Aside from the risk of infection or paying out higher fees than necessary, there are other downsides to sticking with Windows 7.

“Under GDPR, you’re supposed to be using competent, up-to-date systems that are fully patched,” says Brian Honan, one of Ireland’s most senior security consultants. “If not, you’re potentially in breach.”

Honan acknowledges that migrating an operating system is not necessarily a straightforward thing to do.

“Moving from Windows 7 to Windows 10, in many cases, may require upgrading quite a bit of hardware,” he says. “There may be some significant additional costs. If you spent €20m on a medical device, you’re not going to replace that every couple of years. You might decide that it’s cheaper in the short term to just pay for extra support fees.”

The medical example is a case in point. The Wannacry virus of two years ago wreaked particular havoc in public sector institutions such as hospitals because much of its equipment was attached to unsupported Windows XP systems. The HSE, for example, had 1,500 systems using Windows XP because the specialist equipment such systems drove were single-purpose machines that cost millions.

A similar problem was faced by companies running devices such as ticketing machines, CCTV, ATMs and public signage. For big organisations, the cost to update all of this would typically be calculated in the millions rather than the thousands.
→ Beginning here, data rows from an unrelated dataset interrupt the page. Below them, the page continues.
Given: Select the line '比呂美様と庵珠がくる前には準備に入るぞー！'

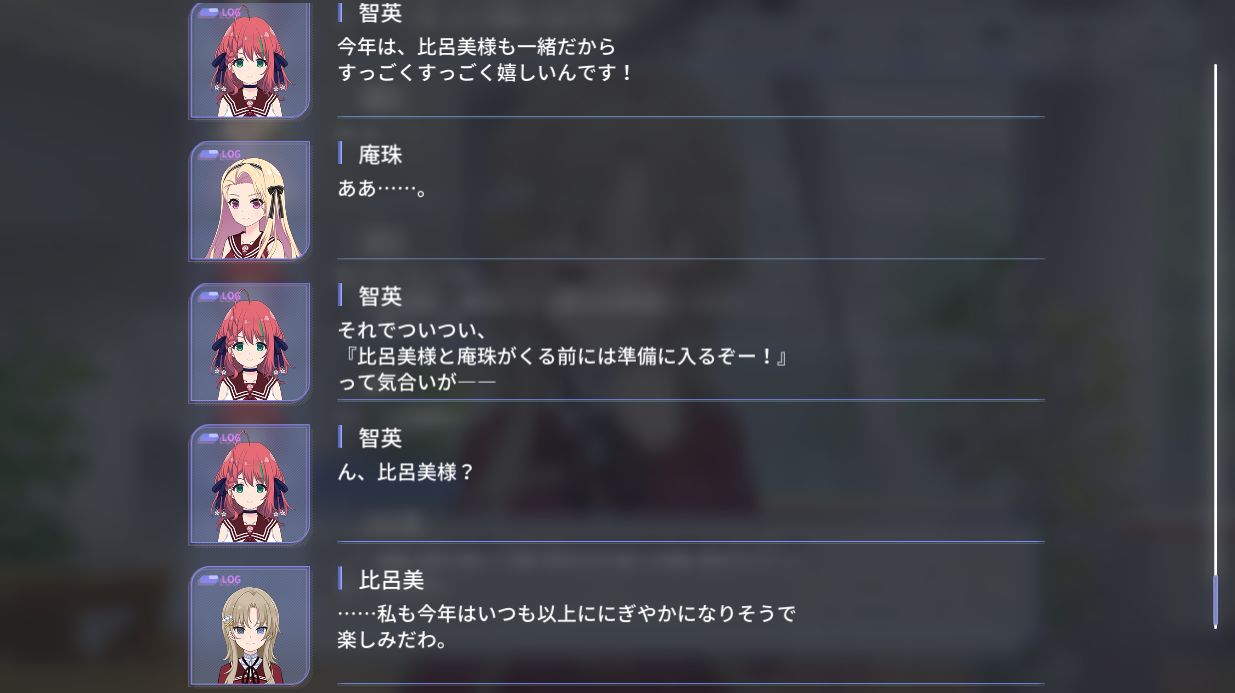Looking at the screenshot, I should [x=563, y=356].
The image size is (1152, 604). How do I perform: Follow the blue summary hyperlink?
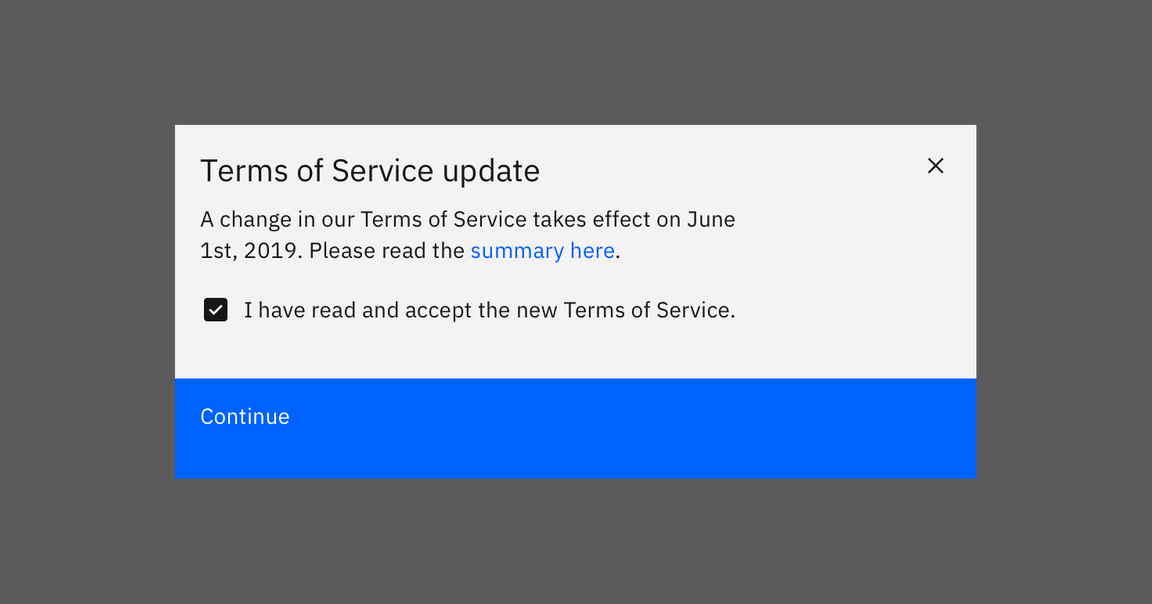click(542, 250)
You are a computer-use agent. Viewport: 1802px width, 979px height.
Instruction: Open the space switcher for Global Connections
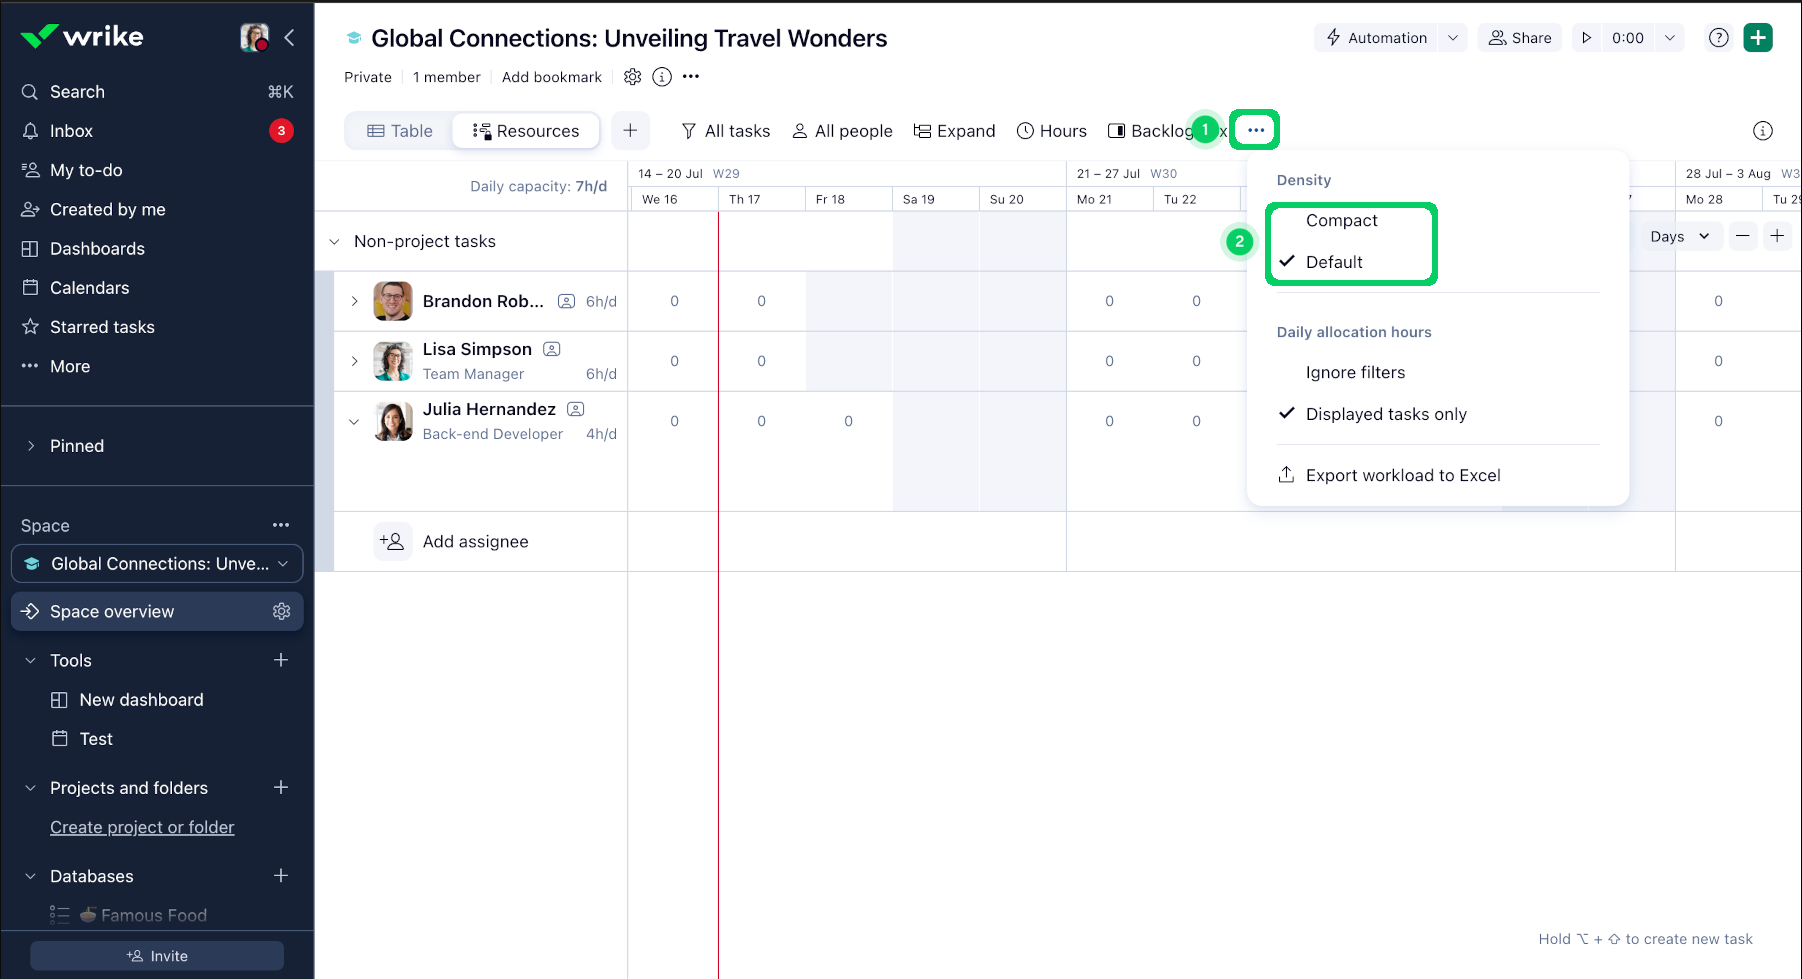tap(156, 563)
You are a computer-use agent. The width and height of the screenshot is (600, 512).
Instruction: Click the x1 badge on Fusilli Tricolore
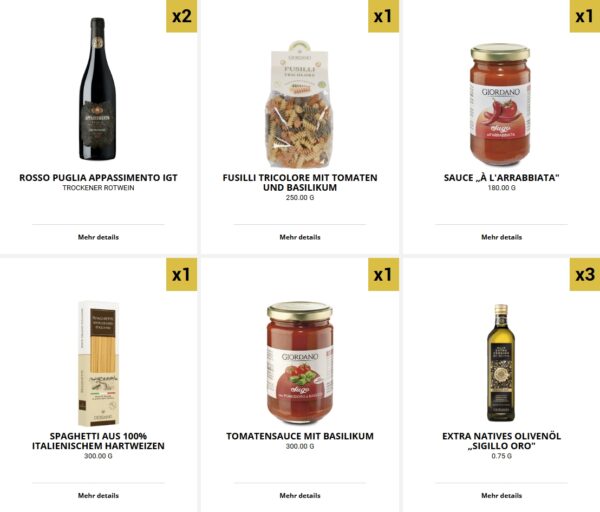383,16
But Honan is in no doubt as to the potential for damage for companies that don’t get their act together soon.

“Potentially this could be similar to the Wannacry outbreak. There are probably similar numbers of machines that haven’t been upgraded. Once a piece of malware is in a large organisation, it can become rampant because there won’t be anything to stop it.”
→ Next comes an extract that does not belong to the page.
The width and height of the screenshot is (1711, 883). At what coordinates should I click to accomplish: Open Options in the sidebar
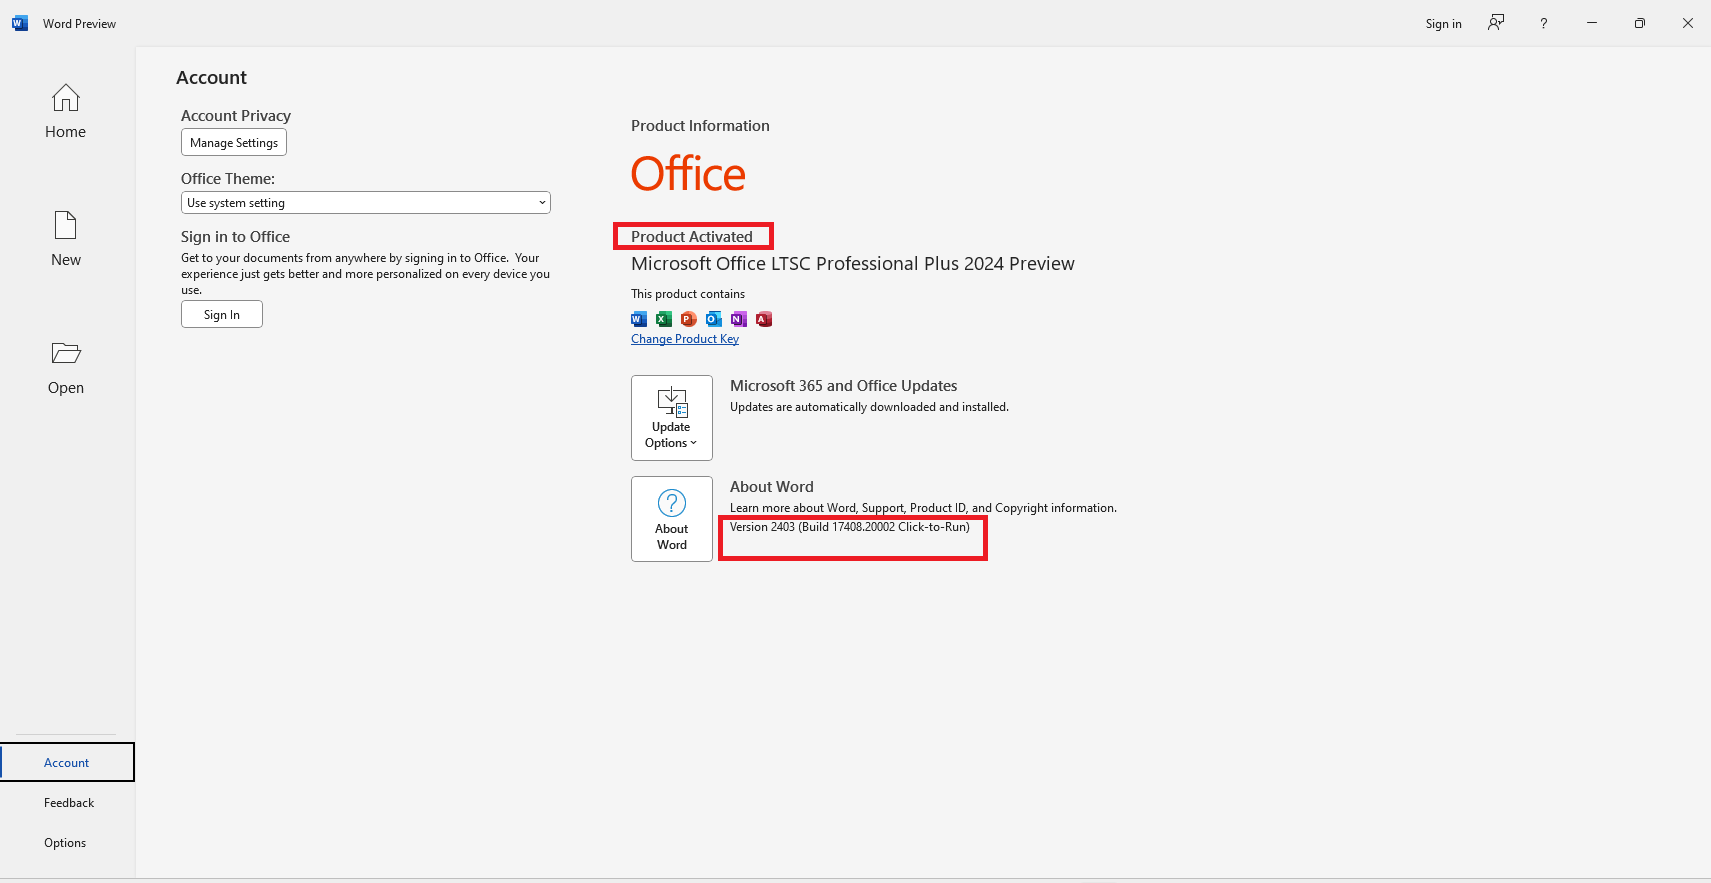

With XP, Microsoft softened their ‘no support’ rule once or twice, in order to offer patches in particularly bad malware cases. But this is not to be expected again, the company’s Irish executives are warning.

“If they don’t purchase security updates, they don’t have any support,” says Shirley Finnerty, business group lead at Microsoft Ireland. “They leave themselves vulnerable to attacks and breaches.”

Finnerty warned that deployment of Windows 10 from Windows 7 “can take on average between three and 12 months, or longer depending on the size of the organisation” and that businesses, as a matter of urgency, “should be planning now”.

Other estimates put the implementation phase for companies at significantly longer than three months.

“According to Gartner, average migration projects for large enterprise organisations with more than 500 seats have been taking 21 months in the US,” says a recently-published report on the issue from the Irish consultancy Auxilion.

“In our experience, migrations from previous versions of Windows involving Irish organisations with more than 200 users took 12 months to complete on average. In almost every case, the migration time was much longer than initially anticipated by the client.”

The overall cost to Irish business, Auxilion reckons, could be as much as €200m.

Is this the new Y2K? No. But that won’t stop a clatter of soundbytes and headlines toward the end of 2019 from business lobbyists arguing that Microsoft is ‘bullying’ small businesses or that ‘the government’ should make Microsoft call off the upgrade deadline.

“It’s all a scam,” our outraged spokesperson will say. “They just want you to keep paying for unnecessary upgrades. Why can’t they just stick to one?”

They are. Windows 10 will be the last time this type of migration will happen. From now on, updates will be cloud-based.

So please, please don’t throw your arms up and act surprised in six months time about this.